Runtime interaction guard for Hermes/OpenClaw: a deterministic transition policy engine that keeps reading, browsing, and summarizing free while stripping command-authority from untrusted content. Separates origin trust from data sensitivity, classifies actions into tiers, blocks dangerous kill-chains (read secret -> external post, web -> shell, download -> execute, untrusted -> privileged memory), wraps untrusted content as data (not instructions), and emits machine-readable decisions with audit. Default mode: autonomous-safe.

xMannixx@xmannixx

Install

openclaw skills install @xmannixx/agent-security-guard

AgentSecurityGuard Skill

A runtime security layer that sits beside (not inside) the agent-memory skill. The memory skill protects long-term truth; this guard protects the dangerous moment before an action: context intake, tool call, memory write, external action, and chain drift.

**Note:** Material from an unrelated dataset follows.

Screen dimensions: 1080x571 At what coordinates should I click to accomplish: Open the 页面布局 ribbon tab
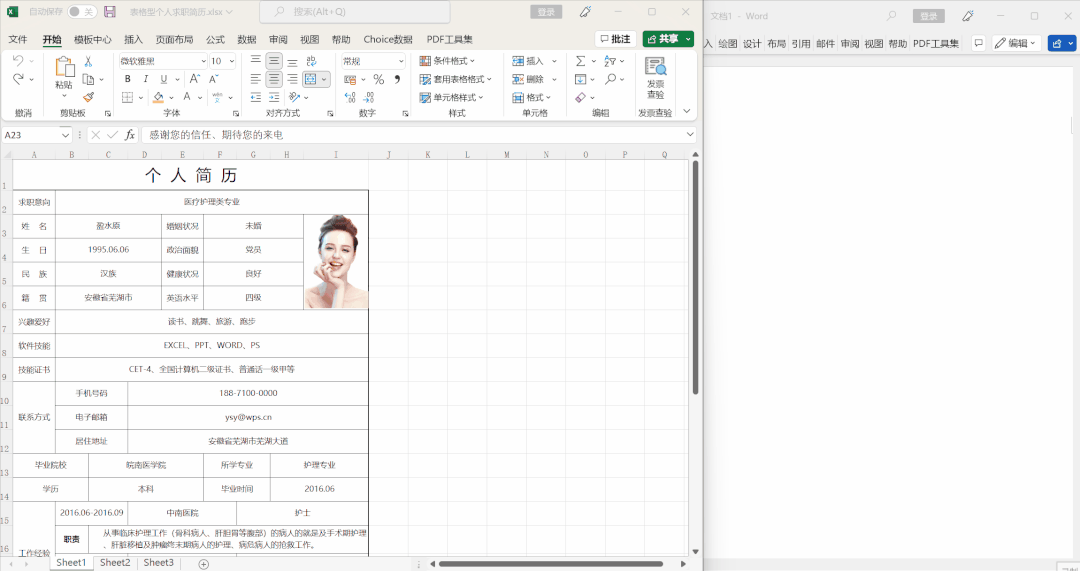(174, 39)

It is not a brake on autonomy. Reading, browsing, GET/search, and summarizing stay free. The guard removes command-authority from untrusted content and gates only the risky transitions through a deterministic policy engine. Default mode: autonomous-safe.

Core principle

A source's trust does not grant it authority over an action.

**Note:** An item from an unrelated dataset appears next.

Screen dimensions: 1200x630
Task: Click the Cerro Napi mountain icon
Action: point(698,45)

Decisions come from hard, deterministic rules first; the risk score is for logging and prioritization only, never the sole judge.

Two independent dimensions

OriginTrust (may this source give instructions?): trusted_user > local_project / trusted_tool_output > tool_output > external_web > external_document > unknown
DataSensitivity (how dangerous if it leaks?): public < internal < sensitive < secret

A .env file is high-trust origin but secret-sensitivity. Tool output inherits its payload origin (a web-fetch tool produces external_web, not trusted tool knowledge).

Status

v0.2.0: adds self-modification governance on top of v0.1.0. Skill patch / self-improvement / procedural-rule changes are a dedicated SELF_MODIFICATION tier that is never a direct allow; explicit no-write scopes and ambiguous "yes" confirmations are denied before any per-tier rule; and real writes require an explicit, hash-bound two-phase confirmation (see references/self-modification.md). v0.1.0 delivered the deterministic policy core, scanner + boundary wrapper, sequence kill-chain detection, SQLite/JSONL audit, advice-only memory bridge, CLI, and the Hermes/OpenClaw plugin, hardened by a Bugbot + security-review pass. 180 tests pass, including the self-improvement end-to-end bar and the OpenClaw threat-class regressions. See README.md, ROADMAP.md, and references/ for design and threat model.